<iframe src="//www.googletagmanager.com/ns.html?id=GTM-K3L4M3" height="0" width="0" style="display:none;visibility:hidden">

Flat White

The Shoppies’ sellout

2 September 2016

9:28 PM

2 September 2016

9:28 PM

The Shop Distributive and Allied Employees Association  — affectionately known as the ‘Shoppies’ – is under fire from employer groups after vowing to renegotiate enterprise agreements that for more than a decade have slashed penalty rates in return for higher hourly base pay.

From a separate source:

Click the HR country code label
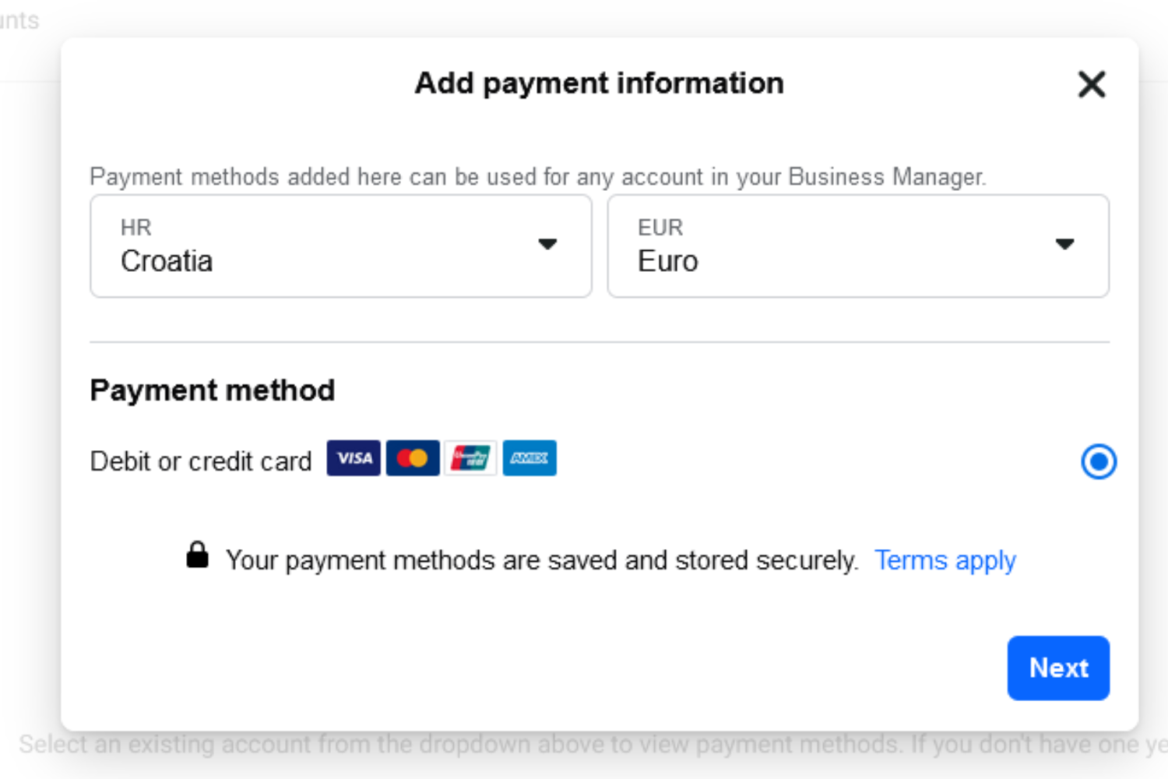 click(136, 227)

The move follows the Fair Work Commission’s rejection of a now infamous pay deal between the embattled union and Coles on the basis that it failed the no disadvantage test by leaving thousands of workers out of pocket.

The Shoppies have now conceded similar agreements struck with KFC and Hungry Jacks are now also likely to get the axe.

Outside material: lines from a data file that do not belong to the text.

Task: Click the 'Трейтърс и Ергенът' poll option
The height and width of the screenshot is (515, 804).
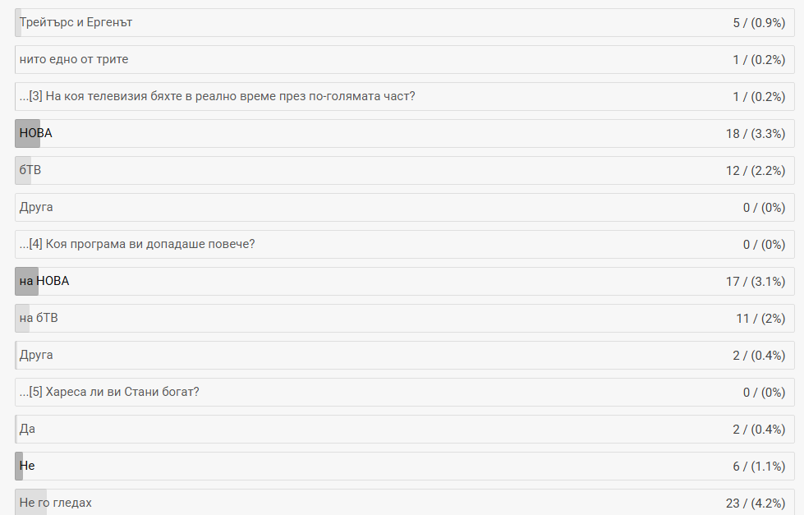Action: click(76, 22)
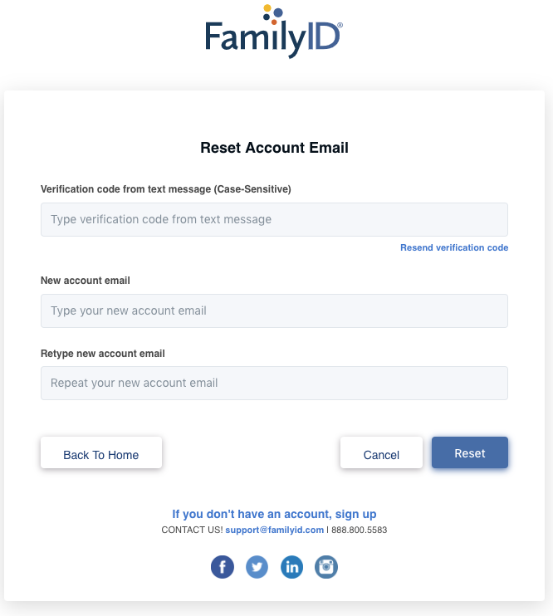Click the Retype new account email label
553x616 pixels.
[x=103, y=354]
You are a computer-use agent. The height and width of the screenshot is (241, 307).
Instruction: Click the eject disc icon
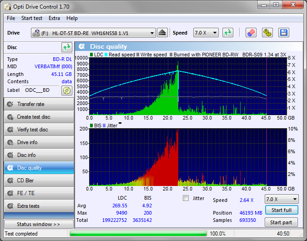click(x=162, y=33)
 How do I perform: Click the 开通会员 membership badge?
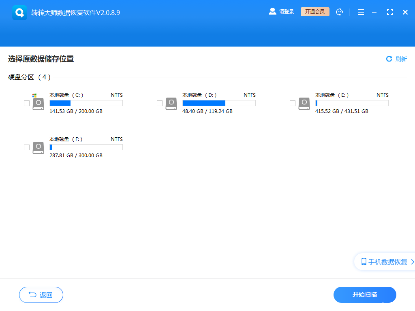point(315,11)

Many, including firebrands on the right have lambasted the Shoppies for making agreements that leave thousands of workers worse off than they would have been under the relevant award.  After all, what’s the point in joining a union if they’re going to make life worse for workers, not better? Indeed, those worst affected under these deals tend to be casuals, often students, working unsociable hours on weekends and late nights.

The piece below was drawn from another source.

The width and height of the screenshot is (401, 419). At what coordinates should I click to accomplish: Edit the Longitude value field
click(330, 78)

It’s understandable why the thought of young casuals being fleeced thousands of dollars a year makes people uneasy.  However, the dynamics that drive these pay deals are more complex than media fuelled outrage tends to suggest.

Clearly part of the reason the SDA cuts penalty rates is to build a close, even cosy, working relationship with big retailers like Coles. These ‘working relationships’ are important because they grant unions privileged access to recruit newly minted employees. I would know – I was personally cajoled into joining the Shoppies in 2008 when I landed my first job as a deli assistant at Woolworths. The union rep attended our induction and took the time to introduce herself to every new staff member. Everyone signed up.

I remember feeling sceptical, but my teenage self couldn’t muster the gumption to say no to the kindly lady promising discounted movie tickets and cheap theme park entry.

Yet these agreements are symbiotic in more ways than one. The union officials who negotiate these agreements do so because they know trading overtime for a higher base of pay will increase employment, and therefore, grow their membership. With over 230,000 members in an era of seemingly inevitable union decline, this strategy has proven to be a boon for the Shoppies.

But what is critical is that these pay deals accept what economic rationalists have been arguing for aeons; over compensatory penalty rates and rigid, award mandated pay structures are a handbrake on employment.


Looking back on my short-lived stint as a deli hand, I saw this logic at play firsthand. In those days, casuals received time-and-a-half loading for Sunday work. As a 14-year-old earning a humble $8.45 hourly, I was delighted to see my rate grow to $12.67.

During my usual Sunday morning shift, the deli was manned by myself, a 15-year-old casual and the salaried department manager who received no penalty rates.  The students in their 20s receiving the full adult wage – then $17 an hour – would whinge no end that they never got a Sunday shift. I remember one Sunday close to Christmas the only staff rostered on was myself, the Deli manager and his 2IC (also salaried). When I asked why, I was told the department had exceeded its wage budget and they needed to ‘cut back on casual’s hours.’ Go figure.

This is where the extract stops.